- _Text to read_:
=======

Search Engines Vs. Directories
Search Engines: Search engines, such as HotBot, create their listings automatically. Search engines crawl the web, then people search through what they have found.

If you change your web pages, search engines eventually find these changes, and that can affect how you are listed. Page titles, body copy and other elements all play a role.

Directories: A directory such as Yahoo depends on humans for its listings. You submit a short description to the directory for your entire site, or editors write one for sites they review. A search looks for matches only in the descriptions submitted.

Changing your web pages has no effect on your listing. Things that are useful for improving a listing with a search engine have nothing to do with improving a listing in a directory. The only exception is that a good site, with good content, might be more likely to get reviewed than a poor site.

Hybrid Search Engines: Some search engines maintain an associated directory. Being included in a search engine's directory is usually a combination of luck and quality. Sometimes you can "submit" your site for review, but there is no guarantee that it will be included. Reviewers often keep an eye on sites submitted to announcement places, then choose to add those that look appealing.

The Parts Of A Search Engine
Search engines have three major elements. First is the spider, also called the crawler. The spider visits a web page, reads it, and then follows links to other pages within the site. This is what it means when someone refers to a site being "spidered" or "crawled." The spider returns to the site on a regular basis, such as every month or two, to look for changes.

Everything the spider finds goes into the second part of a search engine, the index. The index, sometimes called the catalog, is like a giant book containing a copy of every web page that the spider finds. If a web page changes, then this book is updated new information.

Sometimes it can take a while for new pages or changes that the spider finds to be added to the index. Thus, a web page may have been "spidered" but not yet "indexed." Until it is indexed -- added to the index -- it is not available to those searching with the search engine.

Search engine software is the third part of a search engine. This is the program that sifts through the millions of pages recorded in the index to find matches to a search and rank them in order of what it believes is most relevant.

How Search Engines Rank Web Pages
Search for anything using your favorite search engine. Nearly instantly, the search engine will sort through the millions of pages it knows about and present you with ones that match your topic. The matches will even be ranked, so that the most relevant ones come first.

Of course, the search engines don't always get it right. Non-relevant pages make it through, and sometimes it may take a little more digging to find what you are looking for. But by and large, search engines do an amazing job.

As WebCrawler founder Brian Pinkerton puts it, "Imagine walking up to a librarian and saying, ‘travel.’ They’re going to look at you with a blank face."

Unlike a librarian, search engines don't have the ability to ask a few questions to focus the search. They also can't rely on judgment and past experience to rank web pages, in the way humans can. Intelligent agents are moving in this direction, but there's a long way to go.

So how do search engines go about determining relevancy? They follow a set of rules, with the main rules involving the location and frequency of keywords on a web page. Call it the location/frequency method, for short.

Location, Location, Location...and Frequency

Remember the librarian mentioned above? They need to find books to match your request of "travel," so it makes sense that they first look at books with travel in the title. Search engines operate the same way. Pages with keywords appearing in the title are assumed to be more relevant than others to the topic.

=======

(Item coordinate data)
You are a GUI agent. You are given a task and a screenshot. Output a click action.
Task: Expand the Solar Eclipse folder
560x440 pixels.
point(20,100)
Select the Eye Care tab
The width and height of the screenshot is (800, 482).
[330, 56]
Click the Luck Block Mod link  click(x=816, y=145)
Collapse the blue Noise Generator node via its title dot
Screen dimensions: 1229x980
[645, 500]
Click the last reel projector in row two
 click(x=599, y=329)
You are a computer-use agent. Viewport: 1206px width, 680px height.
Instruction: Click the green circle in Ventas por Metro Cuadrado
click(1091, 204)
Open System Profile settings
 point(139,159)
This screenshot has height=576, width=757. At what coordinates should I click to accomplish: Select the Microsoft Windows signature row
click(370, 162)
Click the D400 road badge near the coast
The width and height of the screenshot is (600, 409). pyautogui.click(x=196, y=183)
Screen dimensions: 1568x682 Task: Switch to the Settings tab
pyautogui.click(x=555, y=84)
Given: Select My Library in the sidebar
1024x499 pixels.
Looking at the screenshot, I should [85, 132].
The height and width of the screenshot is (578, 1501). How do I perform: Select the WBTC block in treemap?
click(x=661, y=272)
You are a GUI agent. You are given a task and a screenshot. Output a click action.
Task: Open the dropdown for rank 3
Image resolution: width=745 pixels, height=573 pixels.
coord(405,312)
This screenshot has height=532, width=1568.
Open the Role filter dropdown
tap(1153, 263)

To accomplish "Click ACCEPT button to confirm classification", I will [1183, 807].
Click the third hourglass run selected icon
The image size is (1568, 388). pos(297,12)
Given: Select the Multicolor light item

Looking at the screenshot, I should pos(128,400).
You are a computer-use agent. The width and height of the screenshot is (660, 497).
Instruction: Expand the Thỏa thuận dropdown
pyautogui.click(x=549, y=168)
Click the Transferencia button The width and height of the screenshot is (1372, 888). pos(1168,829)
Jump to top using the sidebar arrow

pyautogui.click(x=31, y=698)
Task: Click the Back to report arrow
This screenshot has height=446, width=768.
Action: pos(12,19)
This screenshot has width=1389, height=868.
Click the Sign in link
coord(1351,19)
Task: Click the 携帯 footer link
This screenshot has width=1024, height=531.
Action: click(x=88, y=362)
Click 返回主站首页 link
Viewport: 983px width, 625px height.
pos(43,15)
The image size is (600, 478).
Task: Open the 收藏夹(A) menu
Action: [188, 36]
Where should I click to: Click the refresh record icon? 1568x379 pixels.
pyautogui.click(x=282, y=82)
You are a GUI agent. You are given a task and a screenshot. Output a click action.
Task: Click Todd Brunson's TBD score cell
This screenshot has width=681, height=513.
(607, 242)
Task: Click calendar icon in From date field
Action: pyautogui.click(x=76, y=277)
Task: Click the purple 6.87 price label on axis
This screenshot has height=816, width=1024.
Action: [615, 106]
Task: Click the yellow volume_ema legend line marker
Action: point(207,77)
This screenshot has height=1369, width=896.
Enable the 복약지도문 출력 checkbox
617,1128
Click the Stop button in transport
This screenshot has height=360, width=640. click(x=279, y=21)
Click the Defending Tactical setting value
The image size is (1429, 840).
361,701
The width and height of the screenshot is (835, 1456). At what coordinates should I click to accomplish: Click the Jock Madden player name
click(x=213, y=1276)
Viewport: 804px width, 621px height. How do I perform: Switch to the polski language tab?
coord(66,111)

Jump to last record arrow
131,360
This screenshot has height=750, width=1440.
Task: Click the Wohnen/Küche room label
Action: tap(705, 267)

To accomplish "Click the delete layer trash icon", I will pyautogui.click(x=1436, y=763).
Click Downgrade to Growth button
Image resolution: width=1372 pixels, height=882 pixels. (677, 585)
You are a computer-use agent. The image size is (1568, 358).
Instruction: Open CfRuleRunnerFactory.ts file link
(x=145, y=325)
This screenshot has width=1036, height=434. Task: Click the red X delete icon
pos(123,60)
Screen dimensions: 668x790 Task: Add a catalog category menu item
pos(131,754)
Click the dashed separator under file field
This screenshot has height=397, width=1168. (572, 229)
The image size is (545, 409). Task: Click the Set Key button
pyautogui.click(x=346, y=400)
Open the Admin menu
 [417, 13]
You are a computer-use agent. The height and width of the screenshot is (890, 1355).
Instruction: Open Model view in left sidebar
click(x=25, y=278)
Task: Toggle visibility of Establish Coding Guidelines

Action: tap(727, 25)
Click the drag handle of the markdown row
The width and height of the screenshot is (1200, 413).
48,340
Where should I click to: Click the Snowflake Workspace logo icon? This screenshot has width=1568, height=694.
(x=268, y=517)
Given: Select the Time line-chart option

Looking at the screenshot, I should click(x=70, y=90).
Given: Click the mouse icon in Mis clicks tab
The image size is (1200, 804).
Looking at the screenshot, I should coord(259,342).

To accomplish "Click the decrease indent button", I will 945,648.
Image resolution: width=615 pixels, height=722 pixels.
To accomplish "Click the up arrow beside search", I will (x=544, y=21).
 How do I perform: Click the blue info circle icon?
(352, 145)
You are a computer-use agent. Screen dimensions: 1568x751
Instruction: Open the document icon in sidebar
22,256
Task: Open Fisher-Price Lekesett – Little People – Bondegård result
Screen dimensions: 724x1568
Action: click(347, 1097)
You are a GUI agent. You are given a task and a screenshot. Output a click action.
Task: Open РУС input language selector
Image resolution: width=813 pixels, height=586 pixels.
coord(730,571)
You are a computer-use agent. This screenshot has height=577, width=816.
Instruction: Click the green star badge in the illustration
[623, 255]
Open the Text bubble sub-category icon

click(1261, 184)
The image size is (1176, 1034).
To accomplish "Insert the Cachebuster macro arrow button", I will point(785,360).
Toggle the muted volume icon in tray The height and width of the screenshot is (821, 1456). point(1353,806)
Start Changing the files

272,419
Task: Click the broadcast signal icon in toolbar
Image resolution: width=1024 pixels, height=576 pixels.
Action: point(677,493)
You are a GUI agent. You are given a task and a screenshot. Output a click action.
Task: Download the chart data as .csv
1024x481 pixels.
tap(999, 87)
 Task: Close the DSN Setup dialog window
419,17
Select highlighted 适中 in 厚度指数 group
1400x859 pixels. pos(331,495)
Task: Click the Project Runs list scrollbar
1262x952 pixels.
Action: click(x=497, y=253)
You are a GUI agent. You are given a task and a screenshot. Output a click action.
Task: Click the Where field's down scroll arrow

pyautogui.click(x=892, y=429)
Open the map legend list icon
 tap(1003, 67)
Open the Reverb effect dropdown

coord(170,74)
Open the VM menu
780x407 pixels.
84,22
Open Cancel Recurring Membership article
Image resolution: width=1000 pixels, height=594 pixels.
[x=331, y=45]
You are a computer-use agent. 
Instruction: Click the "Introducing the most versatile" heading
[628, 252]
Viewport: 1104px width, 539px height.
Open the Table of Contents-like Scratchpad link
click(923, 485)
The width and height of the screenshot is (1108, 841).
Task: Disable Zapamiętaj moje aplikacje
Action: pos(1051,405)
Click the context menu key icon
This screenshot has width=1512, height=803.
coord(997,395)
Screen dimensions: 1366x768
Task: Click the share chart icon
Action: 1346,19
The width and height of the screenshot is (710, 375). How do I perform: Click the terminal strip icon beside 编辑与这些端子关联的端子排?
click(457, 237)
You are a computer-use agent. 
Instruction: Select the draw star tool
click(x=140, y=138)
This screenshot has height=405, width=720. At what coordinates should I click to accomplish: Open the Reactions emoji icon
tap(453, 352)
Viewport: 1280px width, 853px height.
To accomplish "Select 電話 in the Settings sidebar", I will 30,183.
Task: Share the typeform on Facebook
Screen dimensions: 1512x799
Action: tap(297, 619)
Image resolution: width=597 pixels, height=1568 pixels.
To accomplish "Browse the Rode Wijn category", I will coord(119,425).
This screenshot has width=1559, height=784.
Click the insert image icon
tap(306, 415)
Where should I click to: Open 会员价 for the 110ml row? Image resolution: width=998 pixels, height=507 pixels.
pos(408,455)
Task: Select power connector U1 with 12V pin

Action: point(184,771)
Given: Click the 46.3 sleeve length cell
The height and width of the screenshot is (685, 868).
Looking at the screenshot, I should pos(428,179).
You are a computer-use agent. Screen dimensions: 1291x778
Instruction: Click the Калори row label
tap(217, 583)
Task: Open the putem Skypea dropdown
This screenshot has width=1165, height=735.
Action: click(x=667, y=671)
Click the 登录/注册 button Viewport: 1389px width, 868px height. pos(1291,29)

=======

- _Work to do_:
(A) Reproduce the item coordinate data records word for word, covering everything from the line containing "I will 945,648." down to the line containing "coord(170,74)", both lines included.
(B) Write the next part of the piece on how search engines work, starting right after its last sentence.

- _Expected responses_:
(A)
To accomplish "Click the decrease indent button", I will 945,648.
Image resolution: width=615 pixels, height=722 pixels.
To accomplish "Click the up arrow beside search", I will (x=544, y=21).
 How do I perform: Click the blue info circle icon?
(352, 145)
You are a computer-use agent. Screen dimensions: 1568x751
Instruction: Open the document icon in sidebar
22,256
Task: Open Fisher-Price Lekesett – Little People – Bondegård result
Screen dimensions: 724x1568
Action: click(347, 1097)
You are a GUI agent. You are given a task and a screenshot. Output a click action.
Task: Open РУС input language selector
Image resolution: width=813 pixels, height=586 pixels.
coord(730,571)
You are a computer-use agent. This screenshot has height=577, width=816.
Instruction: Click the green star badge in the illustration
[623, 255]
Open the Text bubble sub-category icon

click(1261, 184)
The image size is (1176, 1034).
To accomplish "Insert the Cachebuster macro arrow button", I will point(785,360).
Toggle the muted volume icon in tray The height and width of the screenshot is (821, 1456). point(1353,806)
Start Changing the files

272,419
Task: Click the broadcast signal icon in toolbar
Image resolution: width=1024 pixels, height=576 pixels.
Action: point(677,493)
You are a GUI agent. You are given a task and a screenshot. Output a click action.
Task: Download the chart data as .csv
1024x481 pixels.
tap(999, 87)
 Task: Close the DSN Setup dialog window
419,17
Select highlighted 适中 in 厚度指数 group
1400x859 pixels. pos(331,495)
Task: Click the Project Runs list scrollbar
1262x952 pixels.
Action: click(x=497, y=253)
You are a GUI agent. You are given a task and a screenshot. Output a click action.
Task: Click the Where field's down scroll arrow

pyautogui.click(x=892, y=429)
Open the map legend list icon
 tap(1003, 67)
Open the Reverb effect dropdown

coord(170,74)

(B)
Search engines will also check to see if the keywords appear near the top of a web page, such as in the headline or in the first few paragraphs of text. They assume that any page relevant to the topic will mention those words right from the beginning.

Frequency is the other major factor in how search engines determine relevancy. A search engine will analyze how often keywords appear in relation to other words in a web page. Those with a higher frequency are often deemed more relevant than other web pages.

Spice In The Recipe
Now its time to qualify the location/frequency method described above. All the major search engines follow it to some degree, in the same way cooks may follow a standard chili recipe. But cooks like to add their own secret ingredients. In the same way, search engines add spice to the location/frequency method. Nobody does it exactly the same, which is one reason why the same search on different search engines produces different results.

To begin with, some search engines index more web pages than others. Some search engines also index web pages more often than others. The result is that no search engine has the exact same collection of web pages to search through.

Search engines may also give web pages a "boost" for certain reasons. For example, Excite uses link popularity as part of its ranking method. It can tell which of the pages in its index have a lot of links pointing at them. These pages are given a slight boost during ranking, since a page with many links to it is probably well-regarded on the Internet.

Some hybrid search engines, those with associated directories, may give a relevancy boost to sites they've reviewed. The logic is that if the site was good enough to earn a review, chances are it's more relevant than an unreviewed site.

Meta tags are what many web designers mistakenly assume are the "secret" to propelling their web pages to the top of the rankings. HotBot and Infoseek do give a slight boost to pages with keywords in their meta tags. But Lycos doesn't read them at all, and there are plenty of examples where pages without meta tags still get highly ranked. They can be part of the recipe, but they are not necessarily the secret ingredient.

Search engines may also penalize pages or exclude them from the index, if they detect search engine spamming. An example is when a word is repeated hundreds of times on a page, to increase the frequency and propel the page higher in the listings. Search engines watch for common spamming methods in a variety of ways, not the least by following up on complaints.